Selective Laser Melting (SLM) is a powder bed fusion additive manufacturing (AM) process that is capable of producing metallic parts in a layer-by-layer fashion directly from CAD data. SLM can produce complex parts with near-full density and mechanical properties comparable to those provided by conventional casting and forming. Although there has been significant research into the entire SLM supply chain, one of the key challenges to the widespread adoption of SLM is the inability to achieve repeatable, high-quality parts from every SLM build. The reduction of distortion in SLM components is critical for ensuring a right-first-time SLM build. The DREAM project will address this challenge through a multidisciplinary digital approach, coupling real-time data acquisition, advanced modelling, cloud-based computing, and adaptive machine process parameter control to achieve zero-distortion builds.
The project approach will be independent of powder supplier and machine manufacturer. The software, hardware, and cloud-based solution will allow internet-enabled machines and systems to identify distortion during the build process and make real-time decisions and forecasts about process parameter controls to mitigate and control distortion during the build process. The outcomes will result in cost reduction, higher material utilisation, improved quality assurance, and reduced design cycle times in the SLM process chain.
A fundamental technical barrier to the widespread adoption and fulfilment of the economic potential of metal AM is the prediction and control of process-induced distortion.

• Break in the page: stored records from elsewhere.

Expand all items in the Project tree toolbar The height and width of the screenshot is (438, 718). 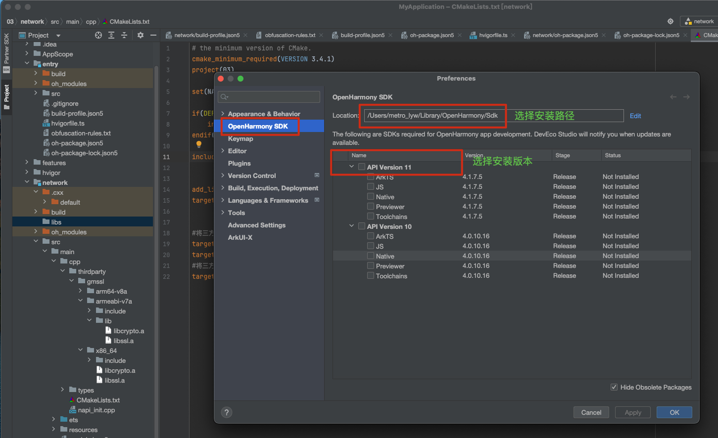(111, 35)
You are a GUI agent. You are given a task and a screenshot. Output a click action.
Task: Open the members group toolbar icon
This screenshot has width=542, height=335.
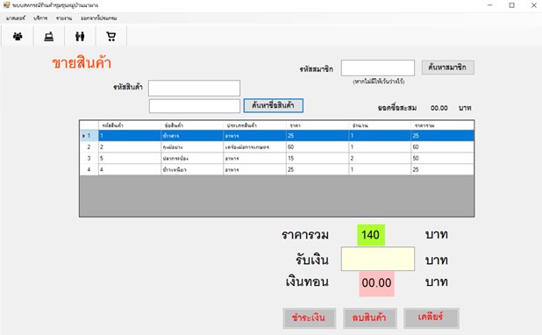click(18, 36)
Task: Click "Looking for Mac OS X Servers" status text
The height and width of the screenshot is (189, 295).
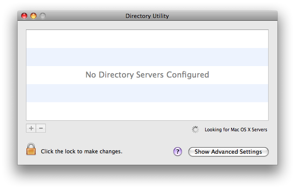Action: point(236,130)
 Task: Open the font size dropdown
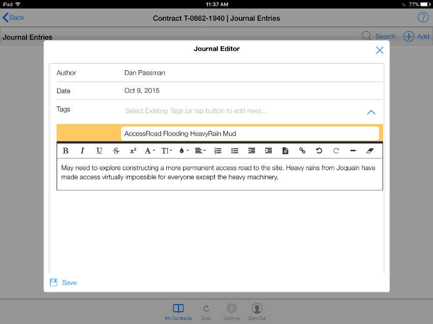[167, 151]
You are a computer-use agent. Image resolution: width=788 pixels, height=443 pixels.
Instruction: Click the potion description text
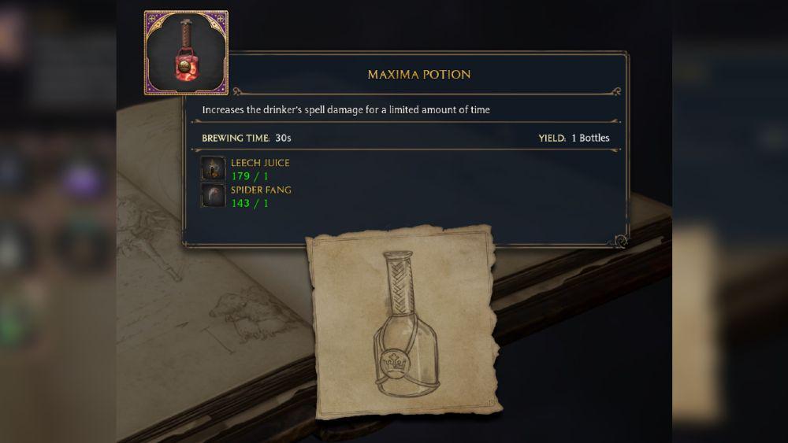tap(346, 109)
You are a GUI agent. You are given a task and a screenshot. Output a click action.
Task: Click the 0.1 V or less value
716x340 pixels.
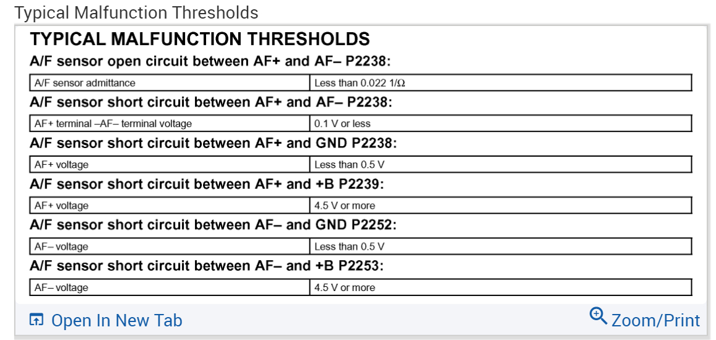pyautogui.click(x=342, y=124)
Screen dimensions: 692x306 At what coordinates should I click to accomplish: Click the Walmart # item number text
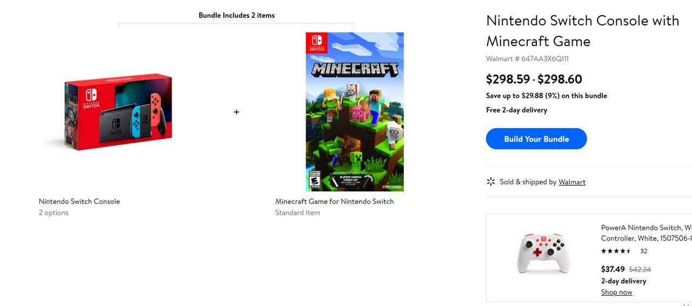pos(527,58)
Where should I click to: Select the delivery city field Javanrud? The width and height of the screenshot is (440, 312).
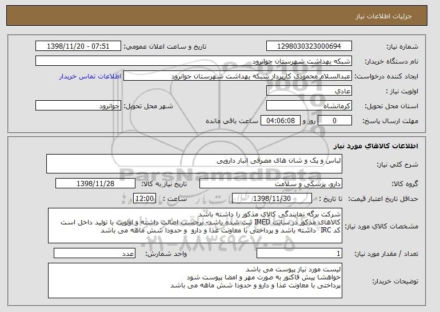(x=78, y=106)
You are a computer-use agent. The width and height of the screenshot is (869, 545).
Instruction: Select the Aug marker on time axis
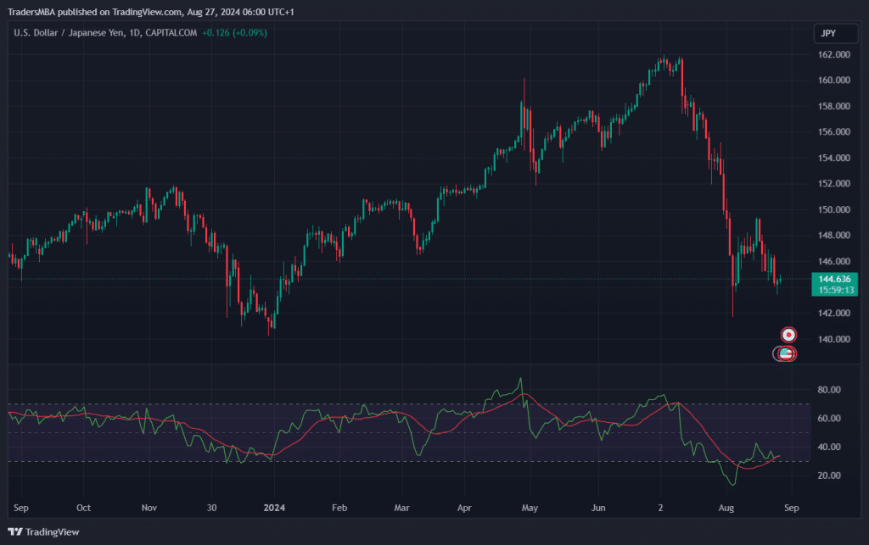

Whilst simplified, heuristic software is available that can be used to estimate distortion pre-build, there is no flexible, robust capability available that can detect and mitigate distortion in real time. LE’s such as Boeing, Rolls-Royce, and Airbus have identified distortion as a critical issue. In July 2016, Apriso identified distortion has the #1 problem for AM. As such, improved control of distortion would be a significant market advantage.
Despite all of the potential benefits that Selective Laser Melting (SLM) offers, it is only used to a limited extent in safety-critical applications. In part, this is because there are still a large number of unsuccessful SLM builds that increase production costs. Many of these build failures are due to distortion by cracking from the substrate after significant manufacturing effort has been applied, with one estimate of the impact being $100k/year/machine. As a consequence, large companies seeking to implement AM in their portfolios resort to SME acquisitions and in house R&D to provide confidence in their AM productions. As a result, competition can be muted in the wider AM community, and companies attempting to act as service bureaus in the AM supply chain have limited opportunities. A key challenge for SLM, therefore, is the establishment of a robust, repeatable, and reliable build process.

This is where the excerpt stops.